The findings came to light following a questionnaire conducted in February last year by a team of researchers including Megu Otaki, a professor emeritus of statistics at Hiroshima University, covering 142 former army cadets aged between 15 and 19 at the time of the atomic bombing.
The army cadets were gathered together outside Hiroshima on the day the bomb was dropped -- Aug. 6, 1945 -- before venturing into the city to assist with relief operations between noon and around 5 p.m. In the 2016 questionnaire, the former cadets were asked questions about operation content and locations, inhalation of dust particles, as well as their subsequent health conditions -- eliciting responses from 64 of them in total.

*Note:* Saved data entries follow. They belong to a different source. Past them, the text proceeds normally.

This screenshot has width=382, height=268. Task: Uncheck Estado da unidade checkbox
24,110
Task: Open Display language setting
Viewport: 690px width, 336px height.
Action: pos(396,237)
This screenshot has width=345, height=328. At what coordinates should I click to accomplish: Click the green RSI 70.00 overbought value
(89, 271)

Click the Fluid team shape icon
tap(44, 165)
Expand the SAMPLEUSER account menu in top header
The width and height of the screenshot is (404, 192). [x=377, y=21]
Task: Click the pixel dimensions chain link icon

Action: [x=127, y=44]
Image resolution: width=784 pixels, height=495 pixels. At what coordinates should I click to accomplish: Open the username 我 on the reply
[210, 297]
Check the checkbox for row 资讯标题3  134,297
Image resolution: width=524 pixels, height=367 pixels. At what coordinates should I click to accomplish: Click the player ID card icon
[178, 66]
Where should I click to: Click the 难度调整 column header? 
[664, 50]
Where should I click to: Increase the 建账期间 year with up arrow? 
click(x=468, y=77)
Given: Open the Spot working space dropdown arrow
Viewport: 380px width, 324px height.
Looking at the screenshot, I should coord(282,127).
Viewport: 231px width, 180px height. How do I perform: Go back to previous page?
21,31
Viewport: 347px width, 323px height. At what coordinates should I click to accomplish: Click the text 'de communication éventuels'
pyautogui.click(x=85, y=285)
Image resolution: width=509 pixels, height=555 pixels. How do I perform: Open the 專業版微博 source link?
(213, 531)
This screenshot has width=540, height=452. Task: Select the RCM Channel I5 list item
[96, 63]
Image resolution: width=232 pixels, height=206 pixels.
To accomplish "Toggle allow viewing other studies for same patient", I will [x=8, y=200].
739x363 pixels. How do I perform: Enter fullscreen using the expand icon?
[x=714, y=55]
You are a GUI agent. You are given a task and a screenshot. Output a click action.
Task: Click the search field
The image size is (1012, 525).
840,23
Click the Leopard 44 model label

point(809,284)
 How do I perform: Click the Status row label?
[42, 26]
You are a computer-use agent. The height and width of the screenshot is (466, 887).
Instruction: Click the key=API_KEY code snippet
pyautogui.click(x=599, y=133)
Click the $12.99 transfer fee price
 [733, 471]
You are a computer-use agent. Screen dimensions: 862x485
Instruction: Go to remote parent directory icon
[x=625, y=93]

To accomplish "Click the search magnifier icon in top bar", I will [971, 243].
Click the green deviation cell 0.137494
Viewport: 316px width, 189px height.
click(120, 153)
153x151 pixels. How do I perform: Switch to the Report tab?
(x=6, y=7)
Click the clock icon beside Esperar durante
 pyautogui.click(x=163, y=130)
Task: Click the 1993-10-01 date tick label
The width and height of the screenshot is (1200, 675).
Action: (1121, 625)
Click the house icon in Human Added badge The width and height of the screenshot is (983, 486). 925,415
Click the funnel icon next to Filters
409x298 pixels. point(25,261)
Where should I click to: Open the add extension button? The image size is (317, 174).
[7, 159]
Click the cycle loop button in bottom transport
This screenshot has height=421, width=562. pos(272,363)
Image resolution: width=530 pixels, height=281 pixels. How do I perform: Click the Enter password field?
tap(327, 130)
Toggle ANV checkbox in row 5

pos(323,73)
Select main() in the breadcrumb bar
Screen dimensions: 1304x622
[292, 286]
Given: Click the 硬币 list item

In its decision on the effects of internal exposure from inhaling dust particles tainted with radioactive materials, the Japan-U.S. research organization Radiation Effects Research Foundation said that, "The amount in this case is low enough to be ignored." This decision has been used by the Japanese government in recognizing A-bomb survivors as suffering from A-bomb related diseases.
However, Otaki states that, "It is very likely that the acute symptoms and the disorders that A-bomb victims later developed were mainly caused by internal exposure to radiation (from dust particles). The impact (of the dust particles) has been underestimated."
The survey found that the frequency of acute symptoms such as hair loss and diarrhea was 11.7 times higher in the group (21 people) exposed to dust particles while operating within a 2-kilometer radius of the bomb's hypocenter than those who weren't exposed at locations 2 kilometers or more away (22 people, including some unknown). Similarly, the frequency of acute symptoms was also found to be 5.5 times higher among those who were exposed to dust particles more than 2 kilometers away from ground zero (9 people) than those who weren't exposed. In addition, there were more cases of people developing cancer and leukemia among the groups exposed to the dust particles.
Commenting on these results, Otaki says, "Although the sample size is small, the conditions of the subjects such as age, health conditions, and the length of relief operation time are almost the same, meaning the data is very reliable."
In addition, upon re-examining data released by the foundation in 2001 -- which showed the relationship between estimated radiation dose and the frequency of chromosomal abnormalities in 3,042 atomic bomb victims -- it has become clear that the radiation dose received by victims who were indoors is possibly 30 percent higher than initially thought. Based on this, the team of researchers has concluded that, "It is very likely that people developed chromosomal abnormalities after being exposed to radiation by inhaling dust particles upon going back into damaged buildings."
With regard to residual radiation and internal exposure to radiation, the foundation has previously concluded that compared to the initial levels of radiation emitted at the time of the explosion, the residual radiation values are lower, making residual radiation "less of a threat to people's health." Based on this conclusion, the foundation devised a formula for calculating the estimated exposed dosage deriving only from the initial radiation, which the government has used to recognize "A-bomb related diseases."
However, there has been a string of judicial rulings determining that the extent of internal exposure has been underestimated, based on examinations of symptoms and experiences of plaintiffs involved in "A-bomb related disease" certification lawsuits.
With this kind of reality in mind, Otaki says, "There are concerns that atomic bomb victims who should have been supported have actually been abandoned. We must reconsider the calculation method."